Fujisankei Communications International, Inc.
- Industry: Television, video game publishing (past)
- Founded: October 1986
- Headquarters: New York City, NY
- Key people: Makoto Wakamatsu (President and CEO)
- Number of employees: 79
- Parent: Fuji Media Holdings
- Website: www.fujisankei.com

= Fujisankei Communications International =

American media company

Fujisankei Communications International, Inc. (FCI) is the American arm of the Fujisankei Communications Group, a Japanese media conglomerate of television and radio channels, magazine, newspaper, record and video game companies. The Fujisankei Communications Group regroups more than 90 companies, like Fuji TV in Japan, among others. Founded in 1986 in New York City and owned by Fuji Media Holdings, FCI makes productions from the Fujisankei Communications Group available to the United States and the rest of the western world.
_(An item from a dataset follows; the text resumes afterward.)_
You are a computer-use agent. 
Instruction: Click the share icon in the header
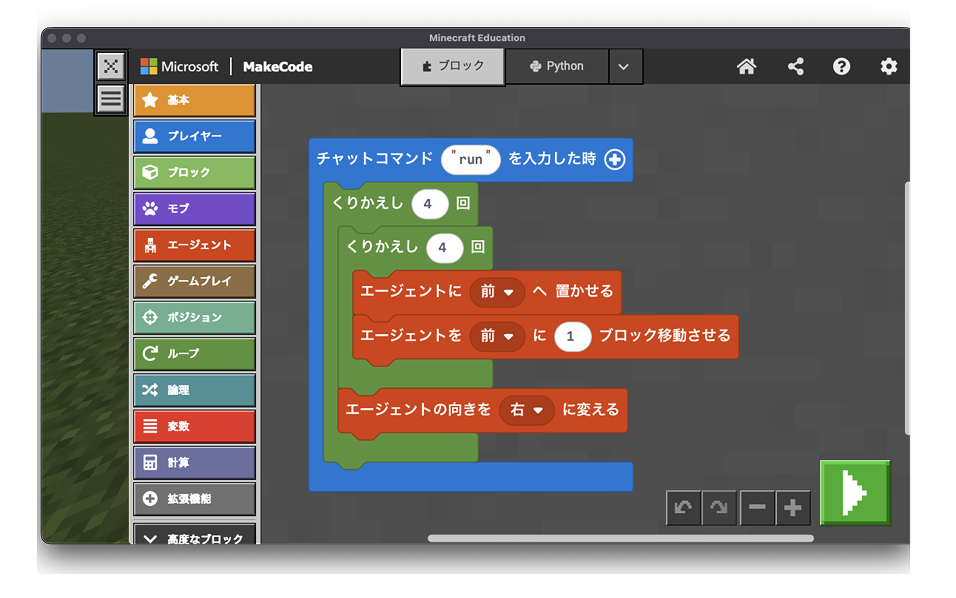(795, 66)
The company has always been based in Manhattan, but moved from its original offices at Pier 17 Pavilion to its current location on 52nd Street in 1988. FCI has contracts with television stations in New York City, Hawaii and California to air programming segments. FCI also has secondary offices in the United States and Europe.

==History==
In 1987, FCI launched the Satellite Home Shopping program introducing American products, aimed to combat intense "trade friction" between the United States and Japan, starting with the first broadcast on January 15 and the second in May. These broadcasts, featuring Japanese celebrities were beamed to "three million television viewers in 11 Japanese cities". Sales from the first broadcast totalled US$1.4 million while the second was at US$2 million. As the two broadcasts were "not profitable", FCI planned to start a regular program in September using European and American products.
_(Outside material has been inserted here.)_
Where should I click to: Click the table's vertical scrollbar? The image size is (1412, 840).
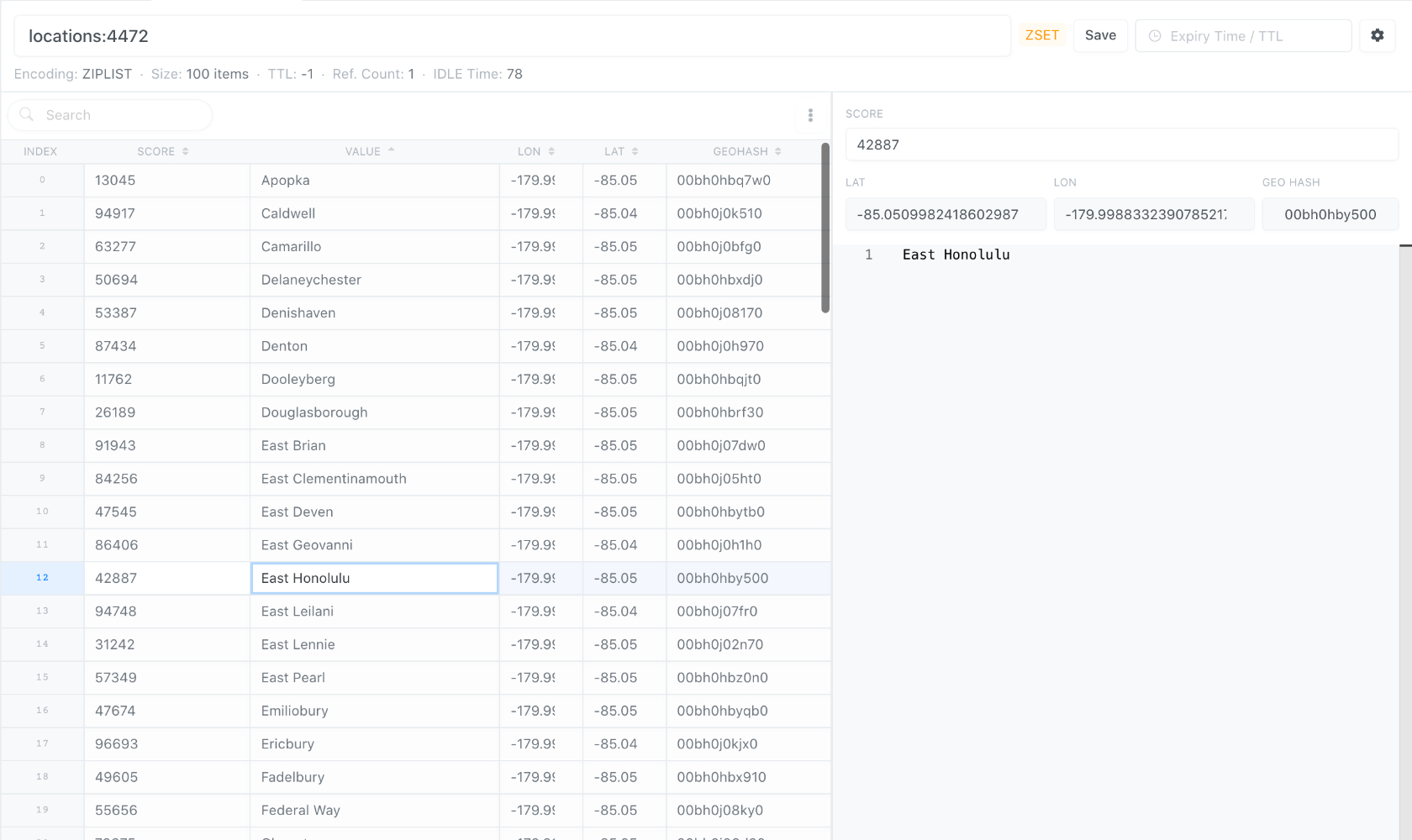click(825, 228)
FCI had 22 offices worldwide in 1990.

FCI was involved with videogame publishing as well, being one of the early third-party licensees for Nintendo Entertainment System (NES) starting in 1987. Originally, FCI merely published in North America translations of video games that were released in Japan mainly by Pony Canyon, another company from the Fujisankei Communications Group. FCI was well-known at this time for the many RPG and Adventure games they released for the NES as conversions from PC games, such as the Advanced Dungeons & Dragons and Ultima series. Later, FCI began contracting outside development houses to create original games; examples include WCW Super Brawl Wrestling and WCW: The Main Event, both developed by Beam Software of Australia; Might & Magic III, developed by Iguana Entertainment; and Metal Morph and the Runes of Virtue titles in the Ultima series, both developed by Origin Systems. FCI had a long partnership with Origin, starting when Pony Canyon was hired to translate the Ultima PC games for Japan, strengthening through the conversion of Ultima III, IV and V for the NES, followed by Ultima VI and VII for the Super NES, and continuing through the end of FCI's videogame department; a conversion of Origin's PC game Wing Commander II to the Super NES was in development for release by FCI when they closed their video games division. In the mid-1990s, FCI abandoned video game distribution to concentrate on television operations.

Since 1999, Fuji TV, through FCI, has forbidden foreign TV stations from subtitling its dramas, a practice that is criticized and has alienated some fans of the genre.

==Published games==
===NES===
- Advanced Dungeons & Dragons: DragonStrike
- Advanced Dungeons & Dragons: Heroes of the Lance
- Advanced Dungeons & Dragons: Pool of Radiance
- Advanced Dungeons & Dragons: Hillsfar
- Bard's Tale, The
- Breaktime
- Dr. Chaos
- Hydlide
- Lunar Pool
- MagMax
- Phantom Fighter
- Seicross
- Ultima III: Exodus
- Ultima IV: Quest of the Avatar
- Ultima V: Warriors of Destiny
- WCW Wrestling
- Zanac

===Super NES===
- Metal Morph
- Might and Magic III: Isles of Terra
- SimEarth: The Living Planet
- Ultima VI: The False Prophet
- Ultima VII: The Black Gate
- WCW SuperBrawl Wrestling
- Ultima: Runes of Virtue II
- Worlds of Ultima: The Savage Empire

===Game Boy===
- Boxxle
- Boxxle II
- Bubble Ghost
- Out of Gas
- Panel Action Bingo
- Tasmania Story
- Ultima: Runes of Virtue
- Ultima: Runes of Virtue II
- WCW: The Main Event

===Sega CD===
- Advanced Dungeons & Dragons: Eye of the Beholder

==Unpublished games==
- Advanced Dungeons & Dragons: Curse of the Azure Bonds
- WCW Super Brawl Wrestling (Genesis)
- Might and Magic III: Isles of Terra (Genesis)
- Wing Commander II (Super NES)

Curse of the Azure Bonds was abandoned due to difficulties during development. The remaining games were in development.